- **What to produce**:
An exact repeat is needed of the lines from the one with "The width and height of the screenshot is (747, 461)." through the last line of the data below. Please omit the pictures.

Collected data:

[Start of Attachment]

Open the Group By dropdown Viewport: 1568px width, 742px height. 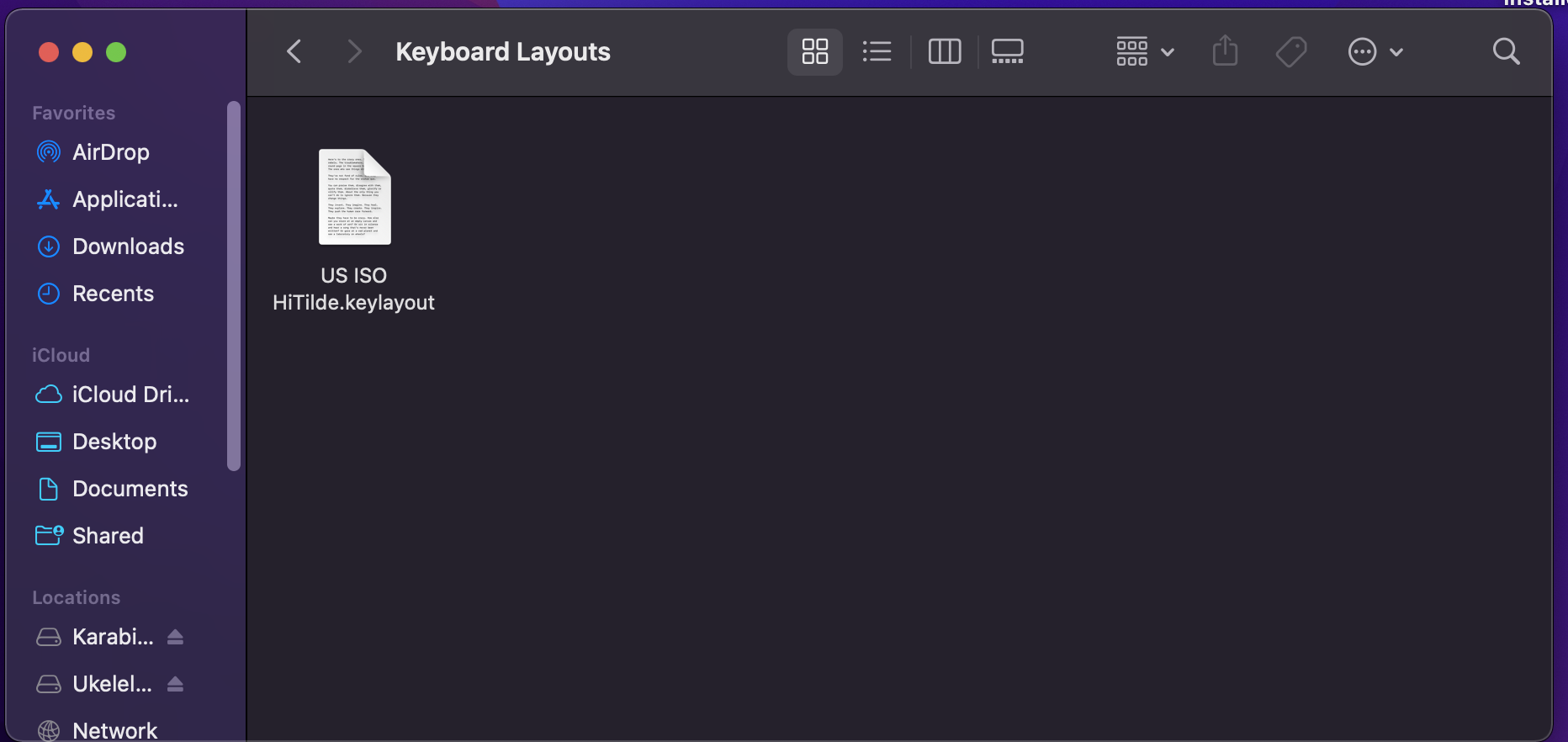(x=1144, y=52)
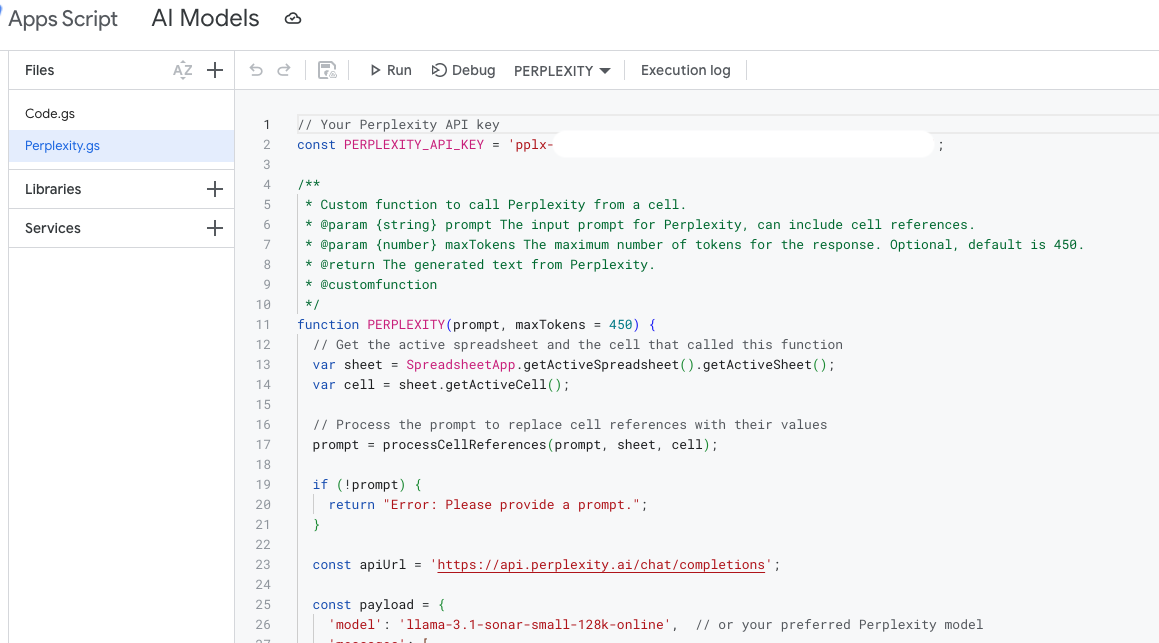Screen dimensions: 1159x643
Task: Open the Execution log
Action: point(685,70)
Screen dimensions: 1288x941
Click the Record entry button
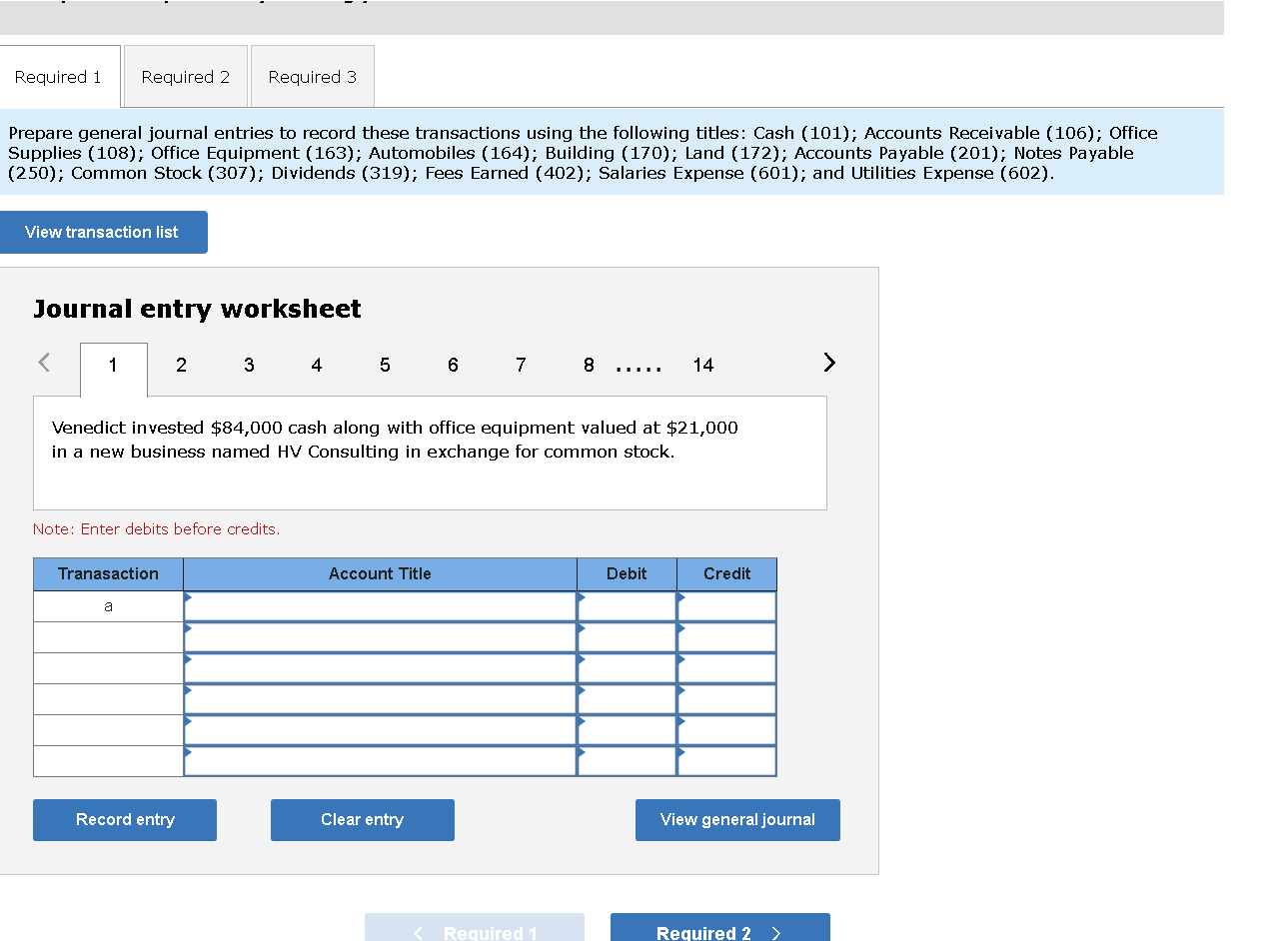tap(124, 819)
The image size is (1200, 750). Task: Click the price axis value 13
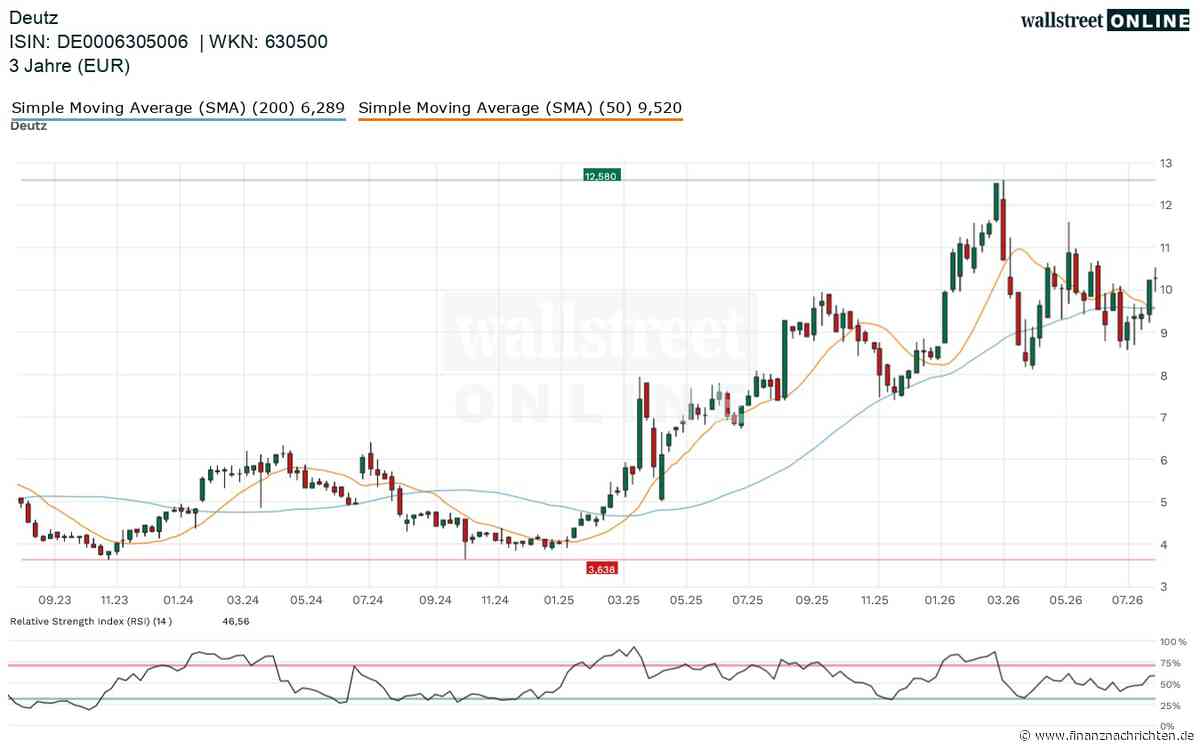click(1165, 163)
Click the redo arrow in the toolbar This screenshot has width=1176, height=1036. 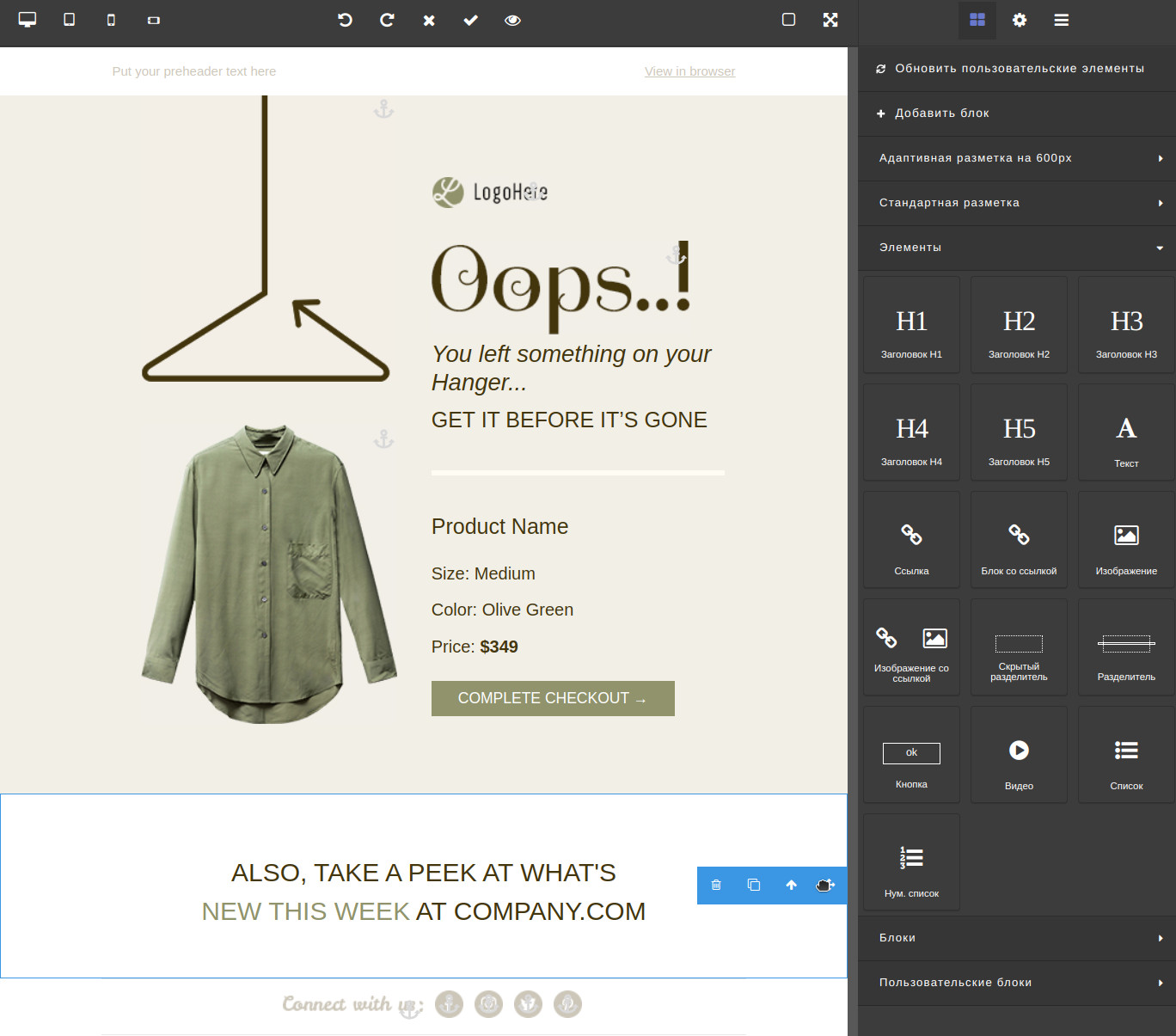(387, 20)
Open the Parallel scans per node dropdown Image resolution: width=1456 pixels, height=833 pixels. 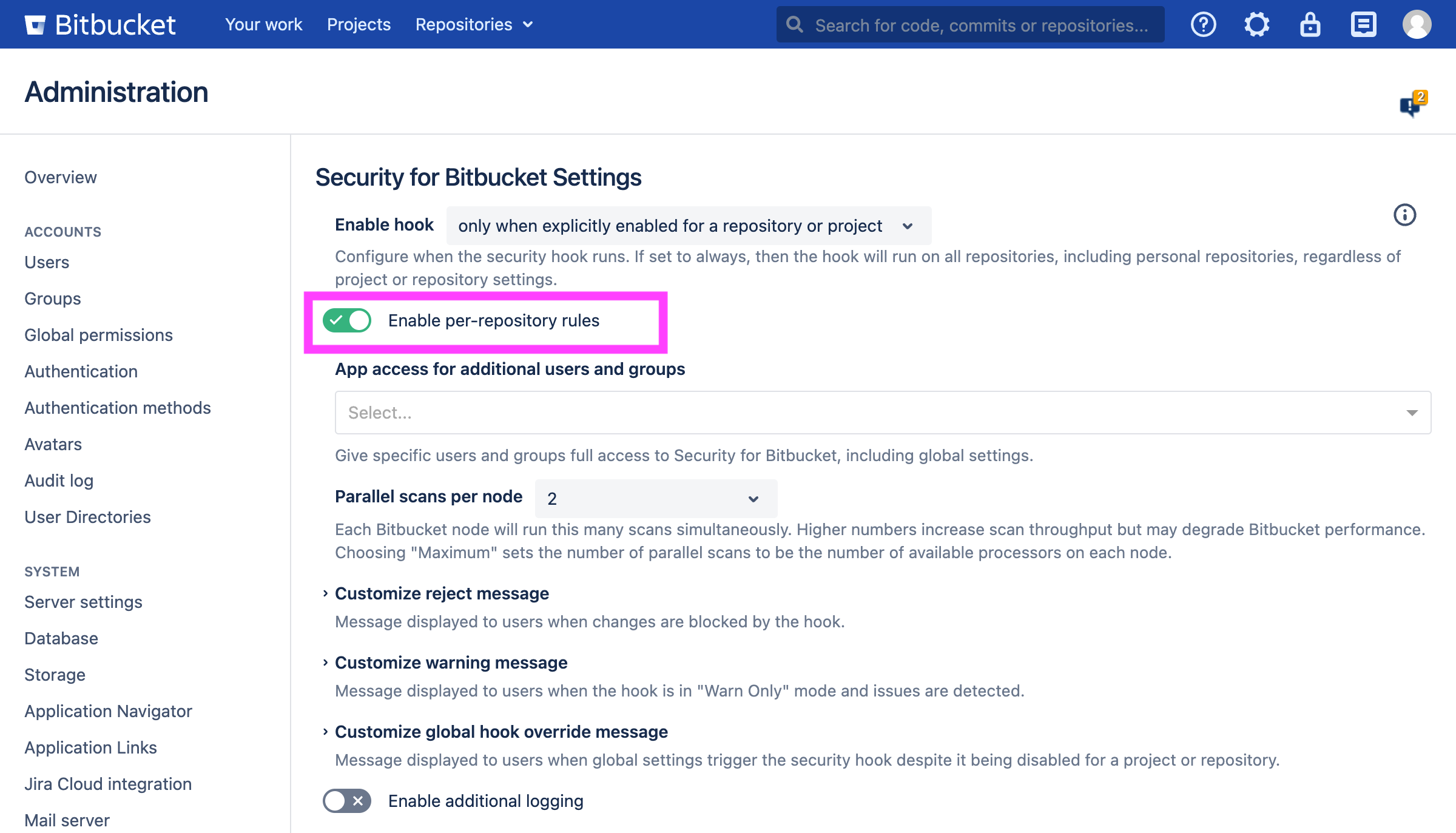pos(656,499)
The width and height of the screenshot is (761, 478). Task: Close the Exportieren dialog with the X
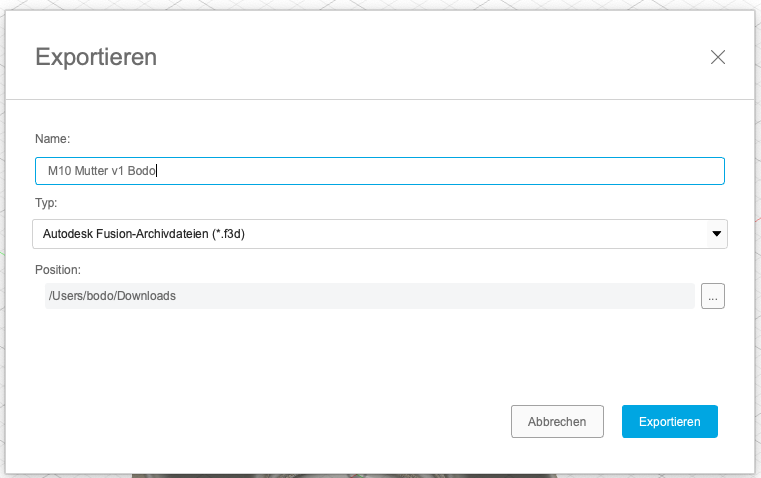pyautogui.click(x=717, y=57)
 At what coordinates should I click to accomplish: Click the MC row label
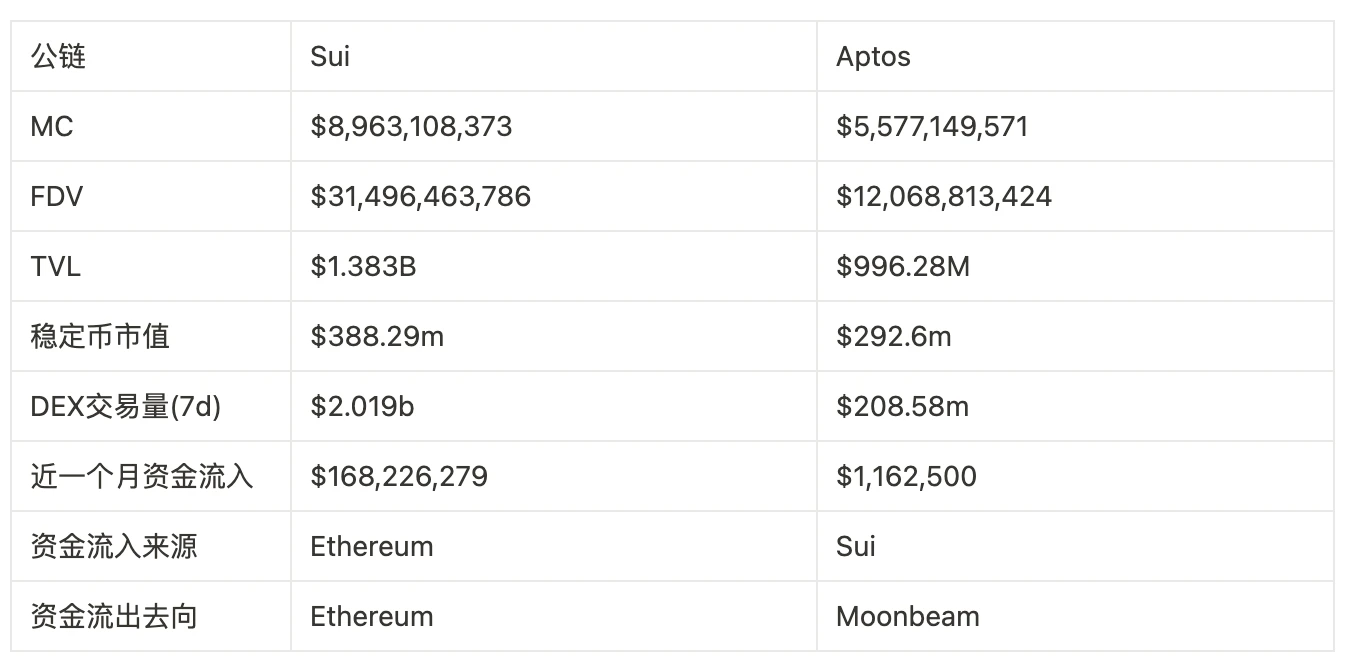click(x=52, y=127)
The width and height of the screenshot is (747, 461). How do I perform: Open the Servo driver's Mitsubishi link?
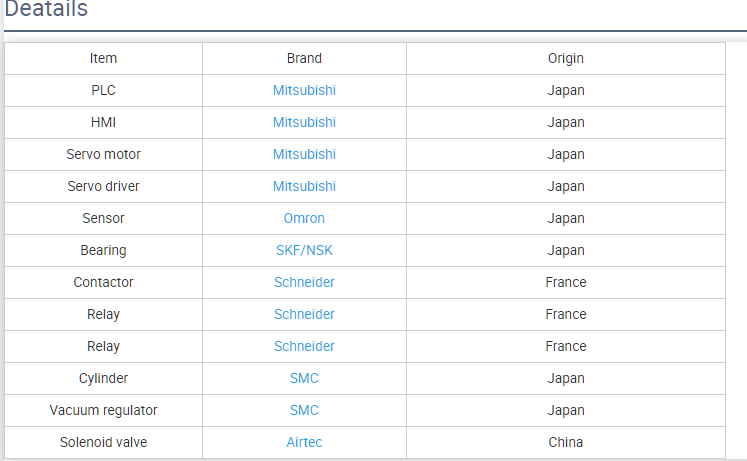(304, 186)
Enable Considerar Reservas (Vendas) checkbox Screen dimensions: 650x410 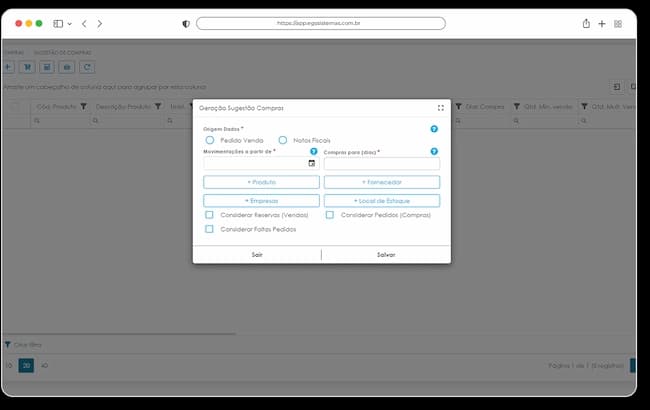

[End of Attachment]

- **Task result**:
The width and height of the screenshot is (747, 461). How do I perform: Open the Servo driver's Mitsubishi link?
(304, 186)
Enable Considerar Reservas (Vendas) checkbox Screen dimensions: 650x410 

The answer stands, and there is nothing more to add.